Task directions:
Please print the data that follows, keeping every line exact.

Material provided:
****************
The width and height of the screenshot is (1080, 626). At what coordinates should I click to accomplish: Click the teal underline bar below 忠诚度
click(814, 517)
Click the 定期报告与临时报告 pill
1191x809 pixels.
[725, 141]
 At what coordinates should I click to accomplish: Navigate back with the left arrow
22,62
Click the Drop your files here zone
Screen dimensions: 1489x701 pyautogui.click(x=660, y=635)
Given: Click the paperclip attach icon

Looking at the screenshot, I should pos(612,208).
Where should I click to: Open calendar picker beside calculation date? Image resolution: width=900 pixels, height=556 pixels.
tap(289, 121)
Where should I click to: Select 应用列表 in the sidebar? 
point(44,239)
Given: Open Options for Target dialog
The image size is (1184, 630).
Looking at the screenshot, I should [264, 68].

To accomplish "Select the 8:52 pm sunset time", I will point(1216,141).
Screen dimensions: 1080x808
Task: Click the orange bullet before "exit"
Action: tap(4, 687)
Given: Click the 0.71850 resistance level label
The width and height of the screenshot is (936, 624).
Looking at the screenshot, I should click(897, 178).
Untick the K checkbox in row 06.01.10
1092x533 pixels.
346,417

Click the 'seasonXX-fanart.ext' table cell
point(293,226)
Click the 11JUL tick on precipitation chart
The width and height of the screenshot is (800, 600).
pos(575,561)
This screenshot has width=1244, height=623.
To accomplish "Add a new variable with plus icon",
****************
Response below:
The width and height of the screenshot is (1080, 626). At what coordinates should I click to accomplish: Click the teal underline bar below 忠诚度
click(814, 517)
Click the 定期报告与临时报告 pill
1191x809 pixels.
[725, 141]
 At what coordinates should I click to accomplish: Navigate back with the left arrow
22,62
Click the Drop your files here zone
Screen dimensions: 1489x701 pyautogui.click(x=660, y=635)
Given: Click the paperclip attach icon

Looking at the screenshot, I should pos(612,208).
Where should I click to: Open calendar picker beside calculation date? Image resolution: width=900 pixels, height=556 pixels.
tap(289, 121)
Where should I click to: Select 应用列表 in the sidebar? 
point(44,239)
Given: Open Options for Target dialog
The image size is (1184, 630).
Looking at the screenshot, I should [264, 68].

To accomplish "Select the 8:52 pm sunset time", I will point(1216,141).
Screen dimensions: 1080x808
Task: Click the orange bullet before "exit"
Action: tap(4, 687)
Given: Click the 0.71850 resistance level label
The width and height of the screenshot is (936, 624).
Looking at the screenshot, I should click(897, 178).
Untick the K checkbox in row 06.01.10
1092x533 pixels.
346,417

Click the 'seasonXX-fanart.ext' table cell
point(293,226)
Click the 11JUL tick on precipitation chart
The width and height of the screenshot is (800, 600).
pos(575,561)
This screenshot has width=1244, height=623.
To accomplish "Add a new variable with plus icon",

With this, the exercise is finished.